Repeat exactly, and only, the lines from the one holding "Where should I click to: Tick" through the last line of the records below.

[[ Records for this exercise, beginning ]]

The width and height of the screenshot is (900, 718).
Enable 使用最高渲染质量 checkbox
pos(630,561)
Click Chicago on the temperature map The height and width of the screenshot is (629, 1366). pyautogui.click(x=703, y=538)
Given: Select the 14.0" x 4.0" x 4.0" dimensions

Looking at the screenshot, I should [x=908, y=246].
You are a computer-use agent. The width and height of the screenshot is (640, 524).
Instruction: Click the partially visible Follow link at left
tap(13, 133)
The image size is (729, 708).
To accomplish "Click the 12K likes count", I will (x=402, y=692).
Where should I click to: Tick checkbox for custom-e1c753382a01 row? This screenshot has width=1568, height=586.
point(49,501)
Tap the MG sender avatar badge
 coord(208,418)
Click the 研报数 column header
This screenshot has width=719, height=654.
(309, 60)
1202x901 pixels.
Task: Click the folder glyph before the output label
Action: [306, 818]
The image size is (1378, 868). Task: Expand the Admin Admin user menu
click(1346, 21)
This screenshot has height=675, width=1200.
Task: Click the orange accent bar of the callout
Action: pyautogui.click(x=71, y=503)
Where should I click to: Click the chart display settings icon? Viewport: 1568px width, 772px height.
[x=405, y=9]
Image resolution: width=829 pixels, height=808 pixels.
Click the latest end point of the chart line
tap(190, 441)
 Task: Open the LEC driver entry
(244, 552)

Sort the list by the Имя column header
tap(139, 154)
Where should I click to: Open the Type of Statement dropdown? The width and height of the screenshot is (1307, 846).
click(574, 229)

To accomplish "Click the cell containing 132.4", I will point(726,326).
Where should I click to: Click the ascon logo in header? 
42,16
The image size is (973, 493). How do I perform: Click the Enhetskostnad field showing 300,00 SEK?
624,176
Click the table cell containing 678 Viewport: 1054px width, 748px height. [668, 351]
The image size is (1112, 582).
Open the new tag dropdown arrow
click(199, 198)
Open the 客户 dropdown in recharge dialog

[[ Records for this exercise, end ]]

Finished task ->
Where should I click to: Tick checkbox for custom-e1c753382a01 row? This screenshot has width=1568, height=586.
point(49,501)
Tap the MG sender avatar badge
 coord(208,418)
Click the 研报数 column header
This screenshot has width=719, height=654.
(309, 60)
1202x901 pixels.
Task: Click the folder glyph before the output label
Action: [306, 818]
The image size is (1378, 868). Task: Expand the Admin Admin user menu
click(1346, 21)
This screenshot has height=675, width=1200.
Task: Click the orange accent bar of the callout
Action: pyautogui.click(x=71, y=503)
Where should I click to: Click the chart display settings icon? Viewport: 1568px width, 772px height.
[x=405, y=9]
Image resolution: width=829 pixels, height=808 pixels.
Click the latest end point of the chart line
tap(190, 441)
 Task: Open the LEC driver entry
(244, 552)

Sort the list by the Имя column header
tap(139, 154)
Where should I click to: Open the Type of Statement dropdown? The width and height of the screenshot is (1307, 846).
click(574, 229)

To accomplish "Click the cell containing 132.4", I will point(726,326).
Where should I click to: Click the ascon logo in header? 
42,16
The image size is (973, 493). How do I perform: Click the Enhetskostnad field showing 300,00 SEK?
624,176
Click the table cell containing 678 Viewport: 1054px width, 748px height. [668, 351]
The image size is (1112, 582).
Open the new tag dropdown arrow
click(199, 198)
Open the 客户 dropdown in recharge dialog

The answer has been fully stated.